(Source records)
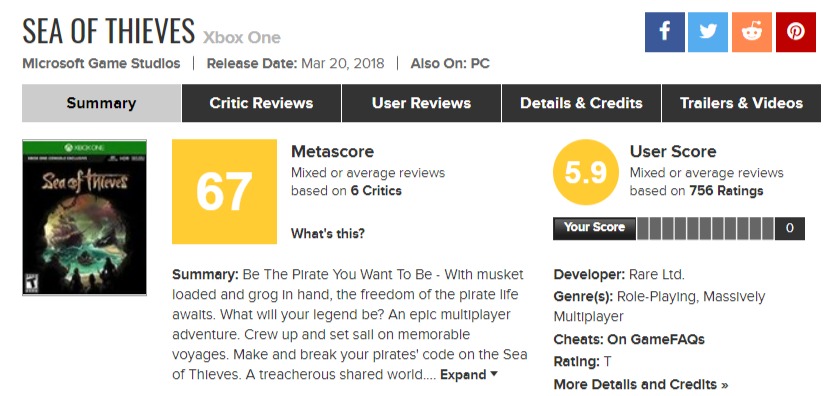832x396 pixels.
Task: Go to Trailers & Videos tab
Action: pos(741,103)
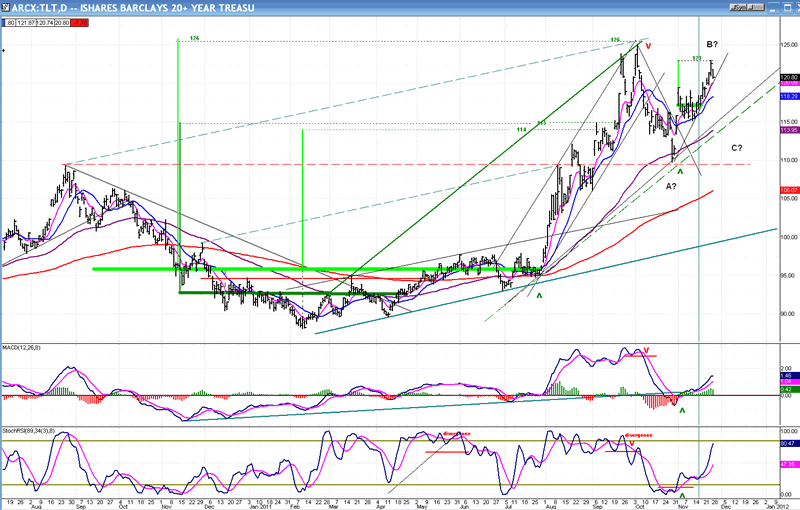Click the green caret marker in MACD panel
800x510 pixels.
pyautogui.click(x=683, y=410)

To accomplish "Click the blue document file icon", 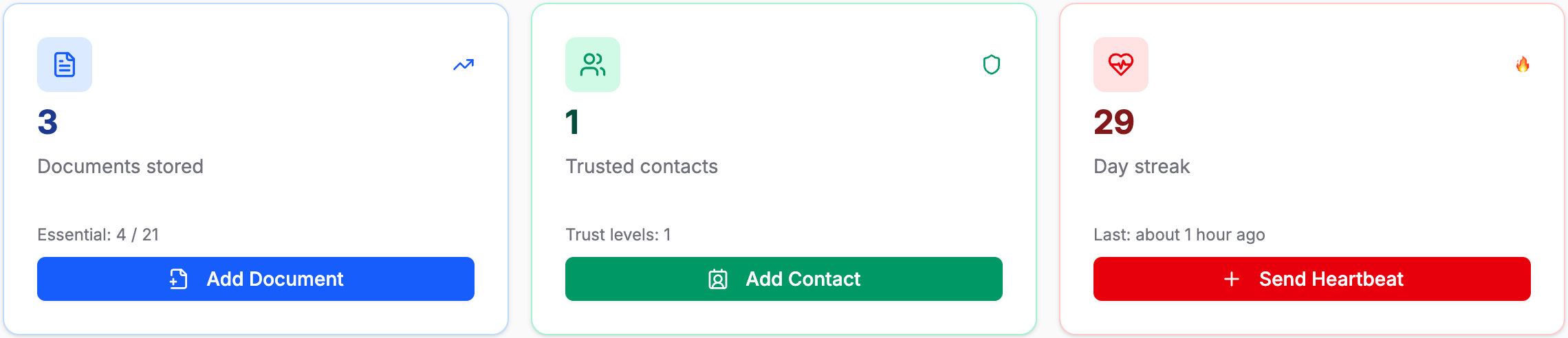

• Exercise brief: Please copy out every one of the lines above word for word, leaving out the pictures.

• Task answer:
832x396 pixels.
Task: Go to Trailers & Videos tab
Action: pos(741,103)
Click the green caret marker in MACD panel
800x510 pixels.
pyautogui.click(x=683, y=410)

To accomplish "Click the blue document file icon", 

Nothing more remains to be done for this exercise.